So here
is the thing. The use of alchemy in literature is a pre modern one.
Shakespeare uses it Chaucer uses it, in fact it is almost a medieval
technique. And they were using it to combat nominalism. Which divided
an object from it's nature, or that names and ideas do not have any
correspondence in reality. Alchemy is as John Granger puts it when he
quotes Burckhardt's summary of Alchemy as “to make of the body a
spirit and of the spirit a body.” this seems a perfectly good
reaction to the nominalism which seeks to dived what we could call
Platonic forms from a physical reality. And I can see how nominalism
grew into Postmodernism considering that Deconstructionism is one of
the most important parts of the forming of postmodernism. (quick note
I have read very little of Derrida). So here is my question, are
these current popular authors criticizing Postmodernism, or
advocating it? As I listened to the conversation between Prinzi and
Granger I was unsure if they themselves were advocates of
postmodernism or not.
Now
if the anti-nominalists used the Alchemical form of story telling to
criticizes the nominalists does Rowling, Meyer, and Collins use it to
criticizes Postmodernism? Those of course are the authors that Prinzi
and Granger were discussing who uses literary alchemy. I think that
they are saying that these authors are using the world view of
postmodernism -at least the idea that those who are an the fringes of
society are the real heroes- to give critic the world view. Now at
this point I must admit that I haven't read Twilight or the Hunger
Games. I tried to read Twilight but was pretty much not interested
then as I read the cliff notes because everyone was reading it I
pretty much joined the twilight is bad literature camp. I may read
the Hunger Games some time in the near-ish future.
Modernism
said that science tells us everything we need to know. Postmodernism
tells us that the only thing we can know is what is scientifically
verifiable, and anything else should be held in suspect because we
can not know anything else. Postmodernism goes farther to say that
everything we think we know is a meta narrative and all meta
narratives are wrong. To the point were Granger pointed out that the
only value in postmodernism is Tolerance. The worst thing someone can
be called is one of the many ists in the world. (racist, Sexist,
classist) to the point that as long as a mass murderer isn't
prejudice then he is alright.
And yet
as Prinzi points out in the conversation humanity still wants
something that is true, good, and beautiful. And that is at least
what Harry Potter does. The protagonists are those that society has
over looked, the werewolf, the escaped prisoner, the Mudbloods, the
Squibs, the house elves, the Centaurs. There is something subversive
in the books against what the meta narrative of the Death Eaters and
the Ministry of Magic.
However
in all this mess they lost me. I think their final point on this was
that Rowling and Meyer (at the time of this conversation the last
book of the Hunger Games wasn't out yet) use the world view of the
post modern to show that there is truth, good, and beauty in the
world that is joined with reality and not separated from it. Or at
least that is why these authors use alchemy. Which makes sense, I'm
just not sure the logic of how this conversation went from a to b.

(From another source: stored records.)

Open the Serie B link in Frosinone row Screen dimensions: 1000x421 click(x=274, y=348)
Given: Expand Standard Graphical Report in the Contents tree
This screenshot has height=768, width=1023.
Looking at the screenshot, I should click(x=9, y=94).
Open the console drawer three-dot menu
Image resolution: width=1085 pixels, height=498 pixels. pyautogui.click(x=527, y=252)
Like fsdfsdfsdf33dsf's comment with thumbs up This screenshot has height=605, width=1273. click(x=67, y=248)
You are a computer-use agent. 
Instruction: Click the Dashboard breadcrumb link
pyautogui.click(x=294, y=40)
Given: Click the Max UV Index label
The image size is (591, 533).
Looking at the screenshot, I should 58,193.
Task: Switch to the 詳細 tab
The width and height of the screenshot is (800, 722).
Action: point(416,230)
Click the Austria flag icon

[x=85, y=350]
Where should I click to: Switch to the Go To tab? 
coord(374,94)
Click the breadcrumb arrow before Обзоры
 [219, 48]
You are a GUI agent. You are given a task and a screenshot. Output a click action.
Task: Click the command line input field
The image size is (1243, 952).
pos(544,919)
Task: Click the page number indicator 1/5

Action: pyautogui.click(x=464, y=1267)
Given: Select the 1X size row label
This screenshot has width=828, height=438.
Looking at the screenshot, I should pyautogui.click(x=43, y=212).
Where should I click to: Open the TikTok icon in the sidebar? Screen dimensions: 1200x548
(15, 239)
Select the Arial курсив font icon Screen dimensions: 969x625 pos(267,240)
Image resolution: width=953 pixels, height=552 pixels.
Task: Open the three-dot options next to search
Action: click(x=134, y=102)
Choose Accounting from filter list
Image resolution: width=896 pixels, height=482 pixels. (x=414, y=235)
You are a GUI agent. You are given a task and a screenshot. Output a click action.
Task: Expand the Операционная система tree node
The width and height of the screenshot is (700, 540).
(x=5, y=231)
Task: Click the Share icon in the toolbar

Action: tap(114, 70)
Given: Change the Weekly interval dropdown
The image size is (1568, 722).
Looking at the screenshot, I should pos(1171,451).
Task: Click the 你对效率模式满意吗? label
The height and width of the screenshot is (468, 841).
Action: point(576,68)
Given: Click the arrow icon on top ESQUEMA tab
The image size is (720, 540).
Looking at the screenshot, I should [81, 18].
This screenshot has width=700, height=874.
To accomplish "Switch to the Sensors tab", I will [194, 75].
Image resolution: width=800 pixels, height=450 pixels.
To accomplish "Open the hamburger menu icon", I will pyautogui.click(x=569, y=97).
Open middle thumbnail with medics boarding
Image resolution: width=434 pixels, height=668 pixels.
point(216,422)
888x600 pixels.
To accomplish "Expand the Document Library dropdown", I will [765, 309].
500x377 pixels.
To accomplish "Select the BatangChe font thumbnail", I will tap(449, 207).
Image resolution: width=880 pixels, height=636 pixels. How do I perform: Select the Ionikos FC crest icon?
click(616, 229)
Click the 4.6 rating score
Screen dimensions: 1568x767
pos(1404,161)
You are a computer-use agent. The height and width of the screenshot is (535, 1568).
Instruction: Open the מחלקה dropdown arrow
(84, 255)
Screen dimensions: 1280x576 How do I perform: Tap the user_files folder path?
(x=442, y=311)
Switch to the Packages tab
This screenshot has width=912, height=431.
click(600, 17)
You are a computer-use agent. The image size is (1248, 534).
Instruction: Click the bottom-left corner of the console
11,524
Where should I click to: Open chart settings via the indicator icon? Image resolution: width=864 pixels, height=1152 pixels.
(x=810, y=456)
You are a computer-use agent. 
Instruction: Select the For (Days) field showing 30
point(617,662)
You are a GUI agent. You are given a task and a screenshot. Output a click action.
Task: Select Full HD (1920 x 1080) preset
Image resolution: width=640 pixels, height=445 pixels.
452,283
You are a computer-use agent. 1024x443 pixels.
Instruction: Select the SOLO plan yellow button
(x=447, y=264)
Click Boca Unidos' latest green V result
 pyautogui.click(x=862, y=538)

Plus I've wondered at the concept of Harry potter as a postmodern
fairy tale.
Like I
said I really consider myself a medievalist in a lot of ways mostly
because I see that as nominalism, modernism, postmodernism moved form
one to the other they continued to move away from the understanding
that we are both body and spirit. It reminds me of several things
C.S. Lewis talks about in his book the Screwtape Letters. He tells
wormwood to remember that his patient is both body and spirit, but he
must keep the material always in the mind of the patient. Not to let
him think about how the material effects his spirit. And to always
keep real life or what is best to call real life before the patient's
eyes. Oh and of course to keep him form questioning what real life
is. I can see that this is what alchemy tries to defend against.
Seeing our selves as purely material or purely spiritual (which would
be the other extreme but not the extreme which is currently
prevailing in culture)
however
to wrap this back around to Harry Potter, Twilight, the Hunger Games
I am a bit at a loss. Harry Potter in the Deathly Hollows is most
definitely affirming non material truths. That we are indeed more
then just material. Hunger Games talks much about the formation of
Katniss's soul and her questioning of what it means for her to have a
soul. If the Twilight series does this as well I guess I would need
some one to show me how it does.
I don't
know if this section of my consciousness makes any sense. But then
that might be the fact that it is revolving around postmodernism
which at it's heart doesn't want to be understood. I hope my rambling sounds like something coherent.